## Goal
Retype the records below word for word, leaving out the pictures.

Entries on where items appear

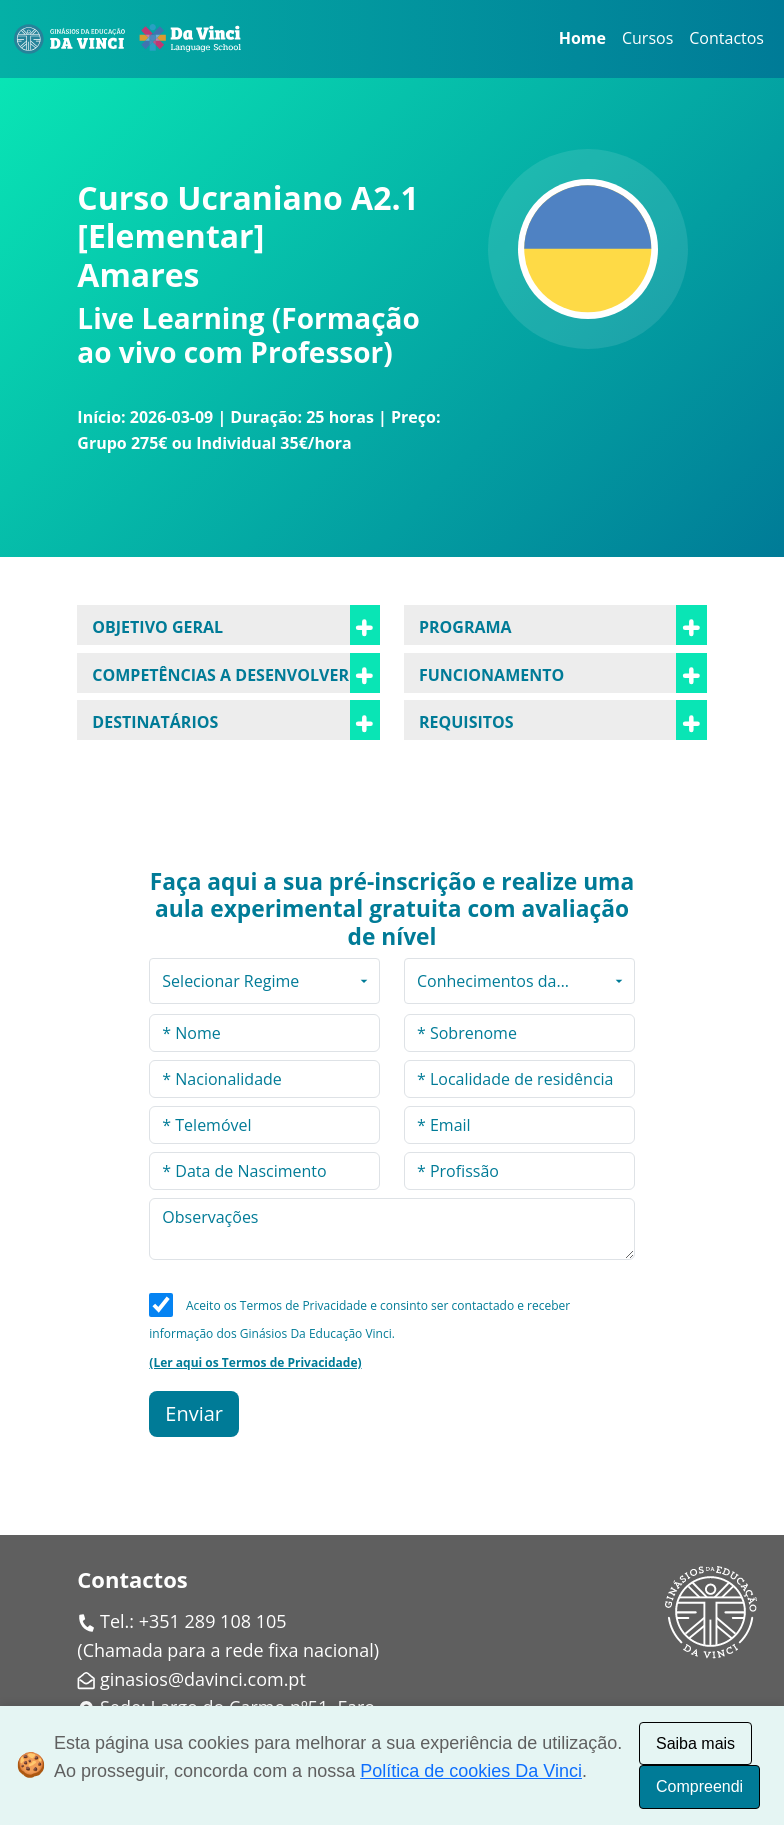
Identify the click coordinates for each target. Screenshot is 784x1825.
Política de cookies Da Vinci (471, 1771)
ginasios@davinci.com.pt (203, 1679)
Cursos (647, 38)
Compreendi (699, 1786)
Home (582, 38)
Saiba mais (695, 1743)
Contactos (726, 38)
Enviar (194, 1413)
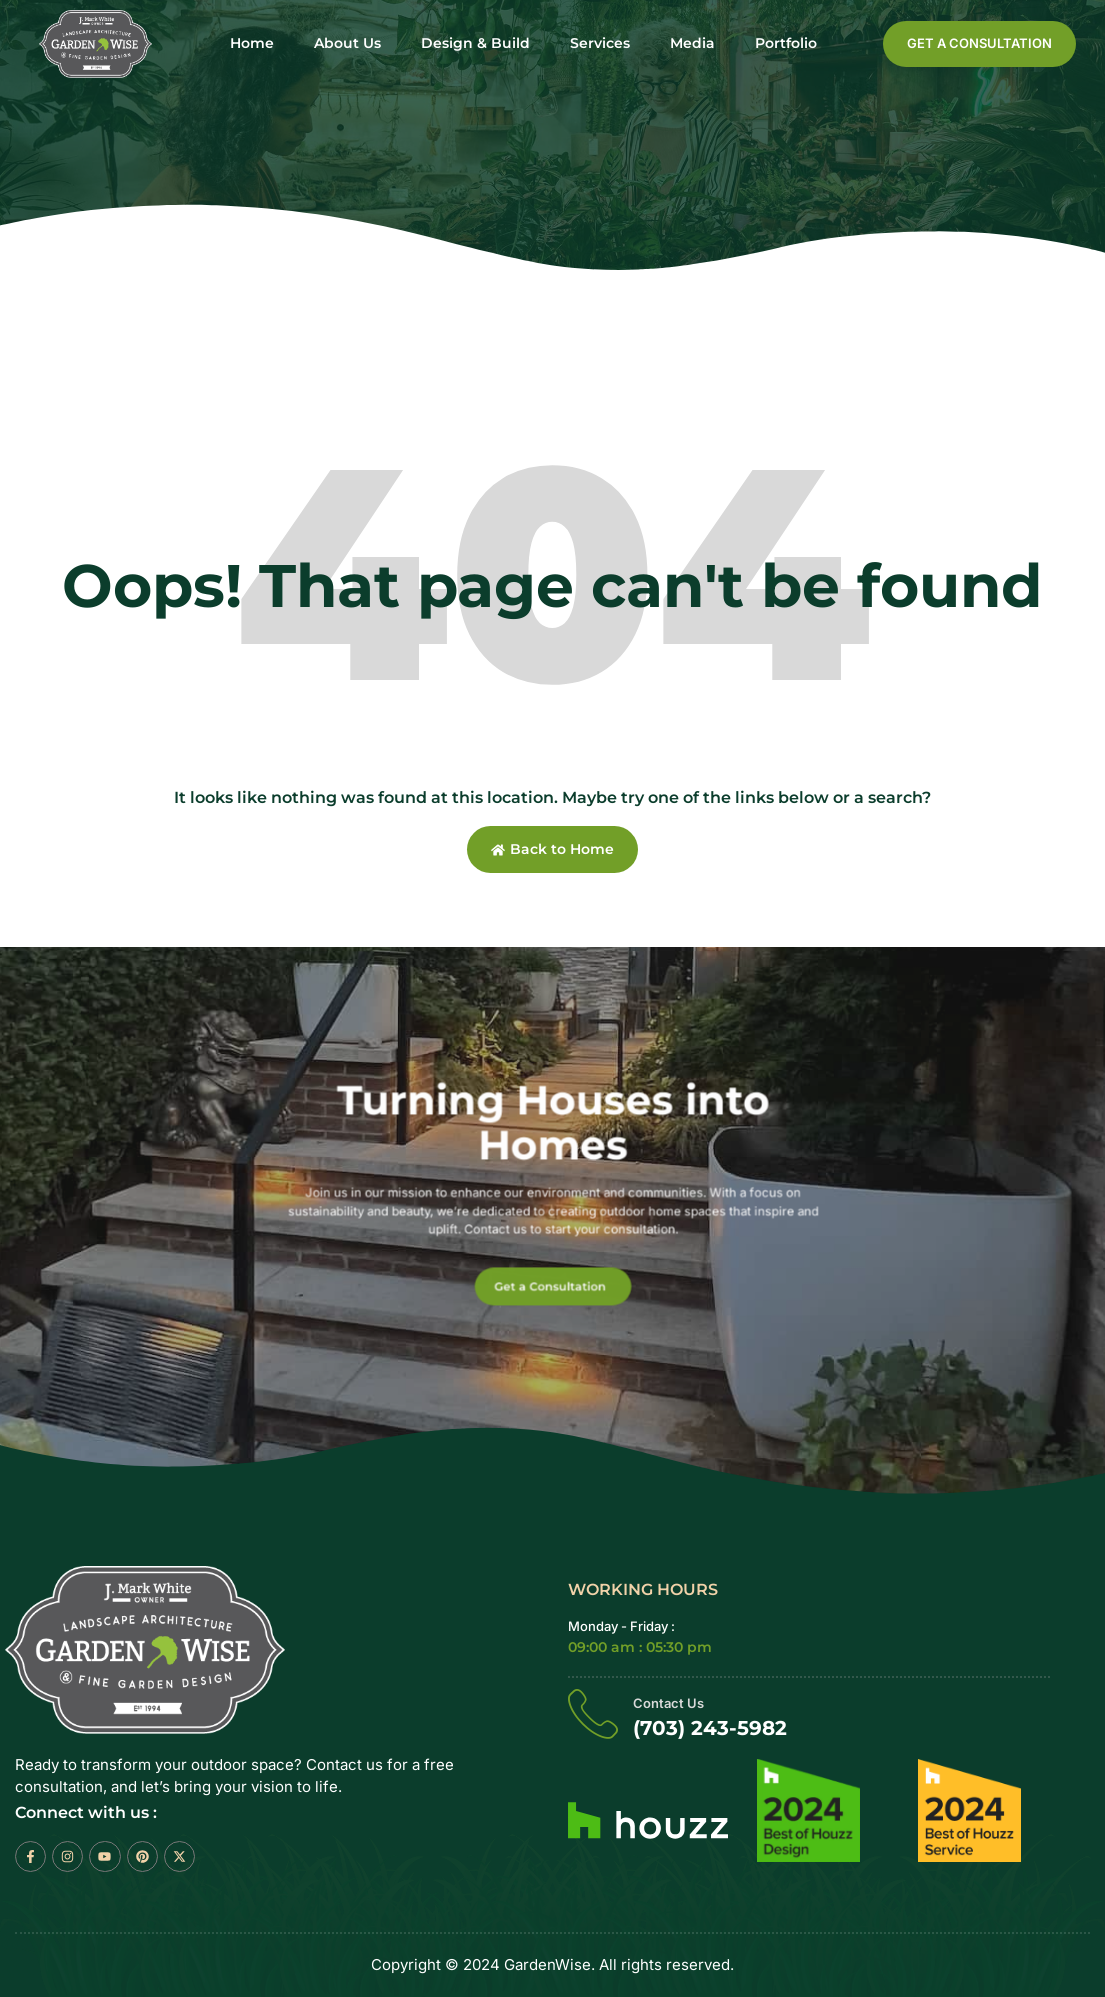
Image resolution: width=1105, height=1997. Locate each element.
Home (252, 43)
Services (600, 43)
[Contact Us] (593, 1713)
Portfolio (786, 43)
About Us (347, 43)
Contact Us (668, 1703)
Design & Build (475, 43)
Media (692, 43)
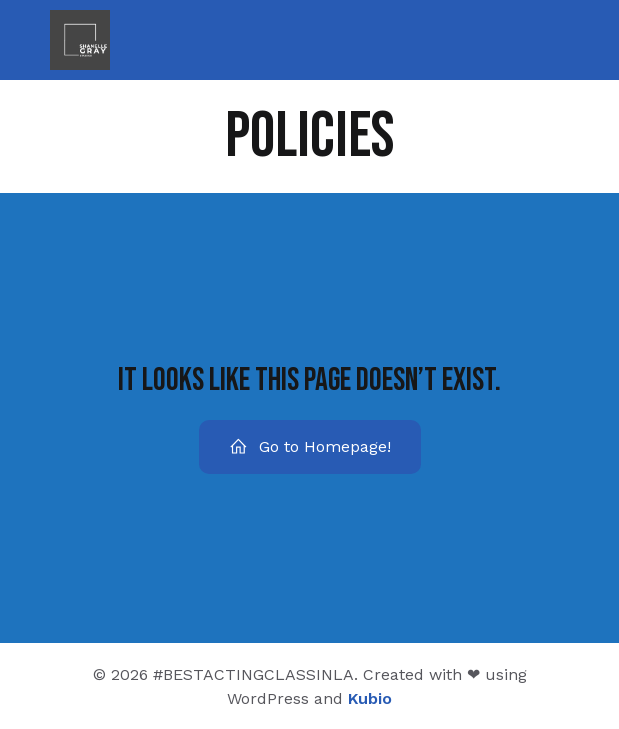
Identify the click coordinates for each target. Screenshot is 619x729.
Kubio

## In response
Identify the click coordinates for each target. Screenshot is 784x1825.
Política de cookies Da Vinci (471, 1771)
ginasios@davinci.com.pt (203, 1679)
Cursos (647, 38)
Compreendi (699, 1786)
Home (582, 38)
Saiba mais (695, 1743)
Contactos (726, 38)
Enviar (194, 1413)
Image resolution: width=1105, height=1997. Locate each element.
Home (252, 43)
Services (600, 43)
[Contact Us] (593, 1713)
Portfolio (786, 43)
About Us (347, 43)
Contact Us (668, 1703)
Design & Build (475, 43)
Media (692, 43)
Identify the click coordinates for each target. Screenshot is 619x729.
Kubio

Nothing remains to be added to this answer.